● Instructions to follow
Bring together every line in the data that includes "below".

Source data
____________________

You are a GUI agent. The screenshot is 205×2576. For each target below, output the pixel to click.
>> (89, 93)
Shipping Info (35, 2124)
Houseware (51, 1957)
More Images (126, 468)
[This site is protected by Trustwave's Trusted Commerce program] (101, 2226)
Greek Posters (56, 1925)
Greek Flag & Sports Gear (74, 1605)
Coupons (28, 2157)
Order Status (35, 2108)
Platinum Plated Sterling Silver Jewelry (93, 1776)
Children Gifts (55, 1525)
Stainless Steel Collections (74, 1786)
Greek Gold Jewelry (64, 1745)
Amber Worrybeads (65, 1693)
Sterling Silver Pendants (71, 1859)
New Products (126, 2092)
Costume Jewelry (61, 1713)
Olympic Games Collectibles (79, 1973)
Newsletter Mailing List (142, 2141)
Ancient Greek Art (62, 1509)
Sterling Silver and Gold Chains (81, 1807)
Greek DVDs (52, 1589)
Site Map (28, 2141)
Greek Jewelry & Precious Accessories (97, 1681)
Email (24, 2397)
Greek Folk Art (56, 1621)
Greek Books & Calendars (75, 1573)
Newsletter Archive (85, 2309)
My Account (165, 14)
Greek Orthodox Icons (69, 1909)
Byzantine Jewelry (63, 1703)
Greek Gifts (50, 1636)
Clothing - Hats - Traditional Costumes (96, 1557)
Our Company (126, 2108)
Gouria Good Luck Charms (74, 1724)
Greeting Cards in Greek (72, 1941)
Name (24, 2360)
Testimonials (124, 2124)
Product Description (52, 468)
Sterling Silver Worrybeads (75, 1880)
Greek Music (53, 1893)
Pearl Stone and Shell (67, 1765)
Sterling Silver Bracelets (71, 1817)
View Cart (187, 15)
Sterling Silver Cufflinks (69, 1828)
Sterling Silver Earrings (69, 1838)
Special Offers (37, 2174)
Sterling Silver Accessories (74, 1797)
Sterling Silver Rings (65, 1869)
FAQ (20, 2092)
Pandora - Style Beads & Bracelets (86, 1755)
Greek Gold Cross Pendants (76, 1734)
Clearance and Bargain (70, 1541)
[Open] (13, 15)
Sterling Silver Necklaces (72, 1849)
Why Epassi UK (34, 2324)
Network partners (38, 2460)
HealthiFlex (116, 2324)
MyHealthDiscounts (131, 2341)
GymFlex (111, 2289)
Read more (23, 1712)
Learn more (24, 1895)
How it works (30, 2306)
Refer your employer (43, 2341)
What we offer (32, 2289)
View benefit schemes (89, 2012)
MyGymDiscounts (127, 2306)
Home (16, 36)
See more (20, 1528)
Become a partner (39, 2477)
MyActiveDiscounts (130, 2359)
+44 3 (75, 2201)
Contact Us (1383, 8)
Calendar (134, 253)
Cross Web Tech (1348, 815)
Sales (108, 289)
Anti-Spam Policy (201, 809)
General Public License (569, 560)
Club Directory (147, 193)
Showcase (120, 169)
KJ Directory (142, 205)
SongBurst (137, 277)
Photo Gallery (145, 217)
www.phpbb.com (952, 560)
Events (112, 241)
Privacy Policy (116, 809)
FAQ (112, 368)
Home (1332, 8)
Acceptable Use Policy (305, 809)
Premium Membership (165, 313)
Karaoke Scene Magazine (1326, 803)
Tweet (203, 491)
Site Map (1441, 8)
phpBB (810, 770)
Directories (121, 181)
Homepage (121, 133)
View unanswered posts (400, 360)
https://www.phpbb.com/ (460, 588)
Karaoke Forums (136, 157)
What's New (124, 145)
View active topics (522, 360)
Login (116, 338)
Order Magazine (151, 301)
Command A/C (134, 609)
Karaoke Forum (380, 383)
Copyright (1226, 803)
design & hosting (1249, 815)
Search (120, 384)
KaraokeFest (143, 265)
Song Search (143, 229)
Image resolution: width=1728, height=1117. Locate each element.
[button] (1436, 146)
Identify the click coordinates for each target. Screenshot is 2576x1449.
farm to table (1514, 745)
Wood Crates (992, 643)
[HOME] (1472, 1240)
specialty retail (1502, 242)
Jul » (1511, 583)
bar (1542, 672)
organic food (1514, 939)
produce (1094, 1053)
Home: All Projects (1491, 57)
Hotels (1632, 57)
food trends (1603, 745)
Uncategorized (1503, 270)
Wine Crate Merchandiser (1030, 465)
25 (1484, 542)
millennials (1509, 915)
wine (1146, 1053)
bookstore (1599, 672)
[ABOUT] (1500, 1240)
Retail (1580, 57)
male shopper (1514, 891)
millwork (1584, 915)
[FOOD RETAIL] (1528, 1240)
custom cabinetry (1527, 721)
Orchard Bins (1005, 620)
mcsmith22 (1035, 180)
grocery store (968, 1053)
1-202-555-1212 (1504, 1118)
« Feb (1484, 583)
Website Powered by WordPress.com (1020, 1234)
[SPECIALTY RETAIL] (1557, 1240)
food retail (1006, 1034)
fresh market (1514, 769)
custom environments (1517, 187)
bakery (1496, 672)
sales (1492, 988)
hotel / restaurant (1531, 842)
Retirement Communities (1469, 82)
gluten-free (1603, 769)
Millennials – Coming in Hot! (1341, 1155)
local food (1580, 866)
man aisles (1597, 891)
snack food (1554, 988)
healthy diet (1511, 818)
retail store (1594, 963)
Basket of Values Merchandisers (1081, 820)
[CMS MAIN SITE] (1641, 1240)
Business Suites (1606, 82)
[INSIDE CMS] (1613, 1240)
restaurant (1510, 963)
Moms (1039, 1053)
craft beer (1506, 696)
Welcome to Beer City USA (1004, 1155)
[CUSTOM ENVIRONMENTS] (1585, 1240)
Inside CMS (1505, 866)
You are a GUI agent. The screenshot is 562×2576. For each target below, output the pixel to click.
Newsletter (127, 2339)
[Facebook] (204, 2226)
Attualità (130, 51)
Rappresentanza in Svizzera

____________________

● Your solution
You are a GUI agent. The screenshot is 205×2576. For each target below, output the pixel to click.
You are a GUI agent. The screenshot is 562×2576. For each target below, output the pixel to click.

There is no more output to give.